Theo le rodeó la cintura con el brazo y le besó el pelo. Aspirar su perfume bastó para despertar su deseo.
– Sí, dulce niña, estaban preciosas, con sus peinetas de plata y sus cheongsams [3] color jade y azafrán, sus pendientes de perla y sus sonrisas en la cara. Libres y despreocupadas como pájaros en primavera. Sí, parecían contentas.
Sus palabras la complacieron. Le tomó la mano, se llevó los dedos a los labios y se los besó, uno por uno.
– ¿Y Po Chu?
– Hemos hablado un poco.
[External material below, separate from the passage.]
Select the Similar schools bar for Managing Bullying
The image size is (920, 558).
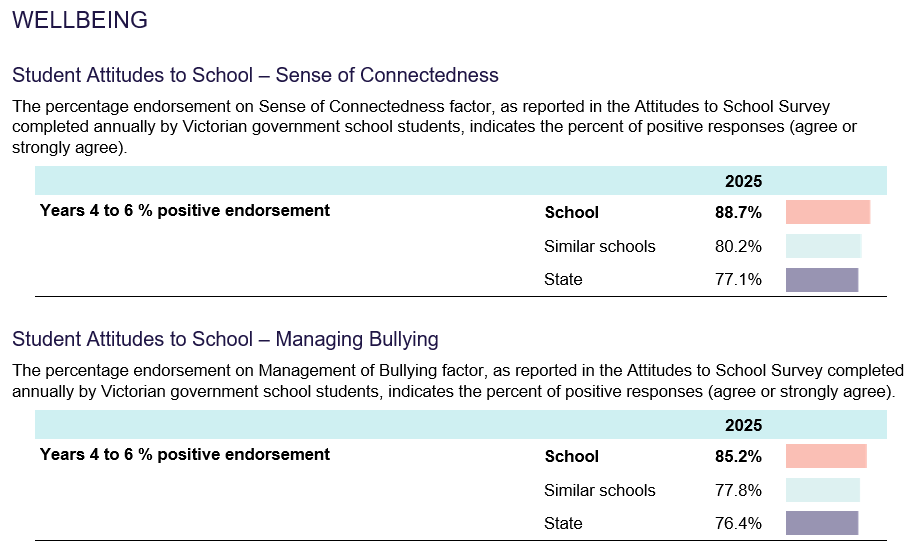coord(822,490)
Ni a él ni a mí nos ha alegrado encontrarnos.
– Ya lo sabía.
Theo se encogió de hombros.
– ¿Y mi padre? ¿Le has transmitido mi mensaje?
– Sí.
– ¿Y qué ha dicho?
En esa ocasión Theo no mintió.
– Me ha dicho -le reveló, atrayéndola hacia sí- «Yo ya no tengo ninguna hija que se llame Mei. Para mí, está muerta.»
Li Mei hundió el rostro en el pecho de su amante, con tal fuerza que él temió que fuera a asfixiarse. Pero no le dijo nada, y se limitó a abrazar su cuerpo tembloroso.